No pounds (16oz) anymore Holly. Most are 11-11.5 oz, around 3.49-4.49 depending on brand and what's on sale. But we can buy large containers of coffee too. 
30.5 oz size is about 7.99 to 12.00, depending on brand.


----------



## hollydolly

I think coffee is far more expensive here than there RR...  here a  ( 200grms) =7 ounce  jar of instant Arabica is £5.00 ...so you're 30.5 oz size container is 5 times the size of our jar and the same price at the current exchange rate!!


----------



## RadishRose

hollydolly said:


> I think coffee is far more expensive here than there RR...  here a  ( 200grms) =7 ounce  jar of instant Arabica is £5.00 ...so you're 30.5 oz size container is 5 times the size of our jar and the same price at the current exchange rate!!



Holly, I was quoting you averages prices for *ground* coffee beans, not instant.

When I buy instant I get Nescafe Clasico dark, and it is 7oz for 5.88 at Aldi or 6.99 to close to 8.00  at mainstream supermarkets.


----------



## hollydolly

oooh I get you, I didn't realise the coffee beans were cheaper....


----------



## Pinky

hollydolly said:


> I *still* have a sewing 'basket' just like this .. sans legs.


----------



## hollydolly

Ooooh I remember those very well Pinky... a couple of my aunties had them.....do you still use yours?


----------



## Pinky

hollydolly said:


> Ooooh I remember those very well Pinky... a couple of my aunties had them.....do you still use yours?

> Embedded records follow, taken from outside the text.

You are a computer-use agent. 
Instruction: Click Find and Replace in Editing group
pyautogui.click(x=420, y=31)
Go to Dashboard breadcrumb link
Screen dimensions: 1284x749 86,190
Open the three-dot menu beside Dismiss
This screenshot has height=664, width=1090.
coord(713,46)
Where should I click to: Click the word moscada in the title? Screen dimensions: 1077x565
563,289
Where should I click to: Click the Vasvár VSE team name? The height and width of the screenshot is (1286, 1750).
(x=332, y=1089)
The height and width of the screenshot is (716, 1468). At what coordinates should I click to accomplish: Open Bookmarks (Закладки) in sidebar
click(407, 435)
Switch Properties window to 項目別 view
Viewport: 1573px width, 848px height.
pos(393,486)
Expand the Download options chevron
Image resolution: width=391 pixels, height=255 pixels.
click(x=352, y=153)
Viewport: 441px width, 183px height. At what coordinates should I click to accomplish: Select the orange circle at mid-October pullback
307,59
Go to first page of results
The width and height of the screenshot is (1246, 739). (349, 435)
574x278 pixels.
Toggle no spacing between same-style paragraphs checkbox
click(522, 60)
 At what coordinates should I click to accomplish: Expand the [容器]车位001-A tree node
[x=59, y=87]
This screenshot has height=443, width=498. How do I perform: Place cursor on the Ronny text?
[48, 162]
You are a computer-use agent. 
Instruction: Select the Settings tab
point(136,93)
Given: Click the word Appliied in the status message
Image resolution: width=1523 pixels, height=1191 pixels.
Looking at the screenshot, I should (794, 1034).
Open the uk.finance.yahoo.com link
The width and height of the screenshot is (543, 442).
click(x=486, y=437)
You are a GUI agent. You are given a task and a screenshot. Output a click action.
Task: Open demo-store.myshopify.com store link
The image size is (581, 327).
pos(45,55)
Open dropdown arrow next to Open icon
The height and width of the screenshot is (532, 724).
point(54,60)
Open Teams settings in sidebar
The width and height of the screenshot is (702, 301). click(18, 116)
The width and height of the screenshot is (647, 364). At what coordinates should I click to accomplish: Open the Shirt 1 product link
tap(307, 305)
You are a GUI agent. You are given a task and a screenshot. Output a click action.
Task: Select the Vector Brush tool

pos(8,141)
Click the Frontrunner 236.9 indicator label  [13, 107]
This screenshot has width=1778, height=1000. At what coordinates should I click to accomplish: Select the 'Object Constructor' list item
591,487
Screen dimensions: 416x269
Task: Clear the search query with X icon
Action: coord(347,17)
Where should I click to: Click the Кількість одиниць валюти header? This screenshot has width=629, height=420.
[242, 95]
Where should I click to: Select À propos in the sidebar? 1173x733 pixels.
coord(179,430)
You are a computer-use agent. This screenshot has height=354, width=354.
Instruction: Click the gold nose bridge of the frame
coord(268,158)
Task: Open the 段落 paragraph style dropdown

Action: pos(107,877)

I have it filled with threads, bobbins and all sorts. It's cumbersome, but holds a lot.


----------



## hollydolly

The only thing I sew these days is the odd hem or button, so I have only a few threads and needles in the drawer!!


----------



## Aunt Bea

hollydolly said:


> The only thing I sew these days is the odd hem or button, so I have only a few threads and needles in the drawer!!



Me too!

I also have a couple of these left from my mother and grandmother's sewing baskets.


----------



## Sassycakes

I lived in the city growing up and I loved it when one of these trucks came around and we would all have soo much fun riding in them.


----------



## C'est Moi

Aunt Bea said:


> Me too!
> 
> I also have a couple of these left from my mother and grandmother's sewing baskets.



That's the only way I can thread a needle now, Bee.


----------



## Aunt Bea

C'est Moi said:


> That's the only way I can thread a needle now, Bee.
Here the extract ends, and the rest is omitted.